But, what's the difference and how to decide which to go for? While highlights lighten hair with strands of a lighter color, lowlights add dimension with strands of darker color. And, asking your stylist to add both to your hair can give it an illusion of volume, depth, and texture. Below, we outlining a few things to consider before your next color appointment.
The Look of Natural Hair Color
While it's common to think of natural hair color as being just one shade (brunette, blonde, black), it can actually have many shades within it (think dirty blonde hair or chestnut brown hair with red tones).
For this reason, your stylist may suggest adding a few lowlights in with your highlights to complement your base color. Or, depending on your natural hair color, they may recommend skipping the highlights altogether and only darkening your hair with lowlights, which can help retain a more natural look while boosting your color in a subtle way.
Who Is a Good Candidate for Lowlights?
People with blonde or light brown hair are considered good candidates for lowlights, as it may be difficult finding a darker lowlight color for anyone with black or dark-haired locks (more on that later).
Another thing to consider: What style of color are you aiming for? If you have light hair and you want to go several shades darker, you might be better off getting an all-over hair color. And, even if you're a die-hard hair highlighter, there may be times you want to ask for some extra lowlights. For example, adding dark lowlights during the wintertime adds warmth to your overall look.
The good news is that no matter your hair texture (curly, straight, or anything in between), lowlights will complement it.
If you have lighter hair, opt for darker tones to give your hair a little more depth and create a sun-kissed look.
Going Darker With Lowlights
If your natural hair base is already dark and you still want to add depth by adding a few darker strands, your stylist can do this with lowlights using foils or balayage, which is a more natural-looking alternative to all-over hair color. To maintain the most natural color, your stylist will likely stick to a shade that's no more than two to three shades darker than your natural color.
Lowlights Mixed in With Highlights
If you're getting foils or balayage, you can amp up the dimension by asking your stylist to add a few lowlights with your highlights (think the likes of Jennifer Lopez and Jennifer Anniston).
Think about how dark (lowlights) or light (highlights) you want to go and come up with a percentage for the two. For example, 20% lowlights and 80% highlights means you'd stay rather light. Switching that would make your hair appear darker.
Different Approaches to Lowlights
The options for playing around with lowlights and highlights are endless. Your stylist might use highlights to frame your face, for example, then use lowlights to give the main body of your hair more dimension. And if you're feeling adventurous, a dip-dye look (when the ends of the hair are darker than the rest) is also an option.
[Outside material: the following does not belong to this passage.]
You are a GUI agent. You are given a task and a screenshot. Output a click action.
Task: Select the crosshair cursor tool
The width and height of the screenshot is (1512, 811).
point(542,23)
Keep in mind, lowlights are meant to be more subtle than streaks. Typically, the darker colors are spread throughout the hair evenly (versus leaving well-defined sections of color). The look can be enhanced even more with balayage, which gives the stylist more freedom to paint color in rather than the more uniform foil technique.
Deciding What to Do
Between lowlights, highlights, and all-over hair color, your head can spin with options. We recommend hunting down inspiration photos of hair colors you're drawn to, whether it be from celebrities or your favorite influencers. Bring in a few of these looks to your stylist so they can have a better understanding of what you're after, offer up ideas of how to incorporate the desired look into your hair color, and ultimately, help you make a final decision.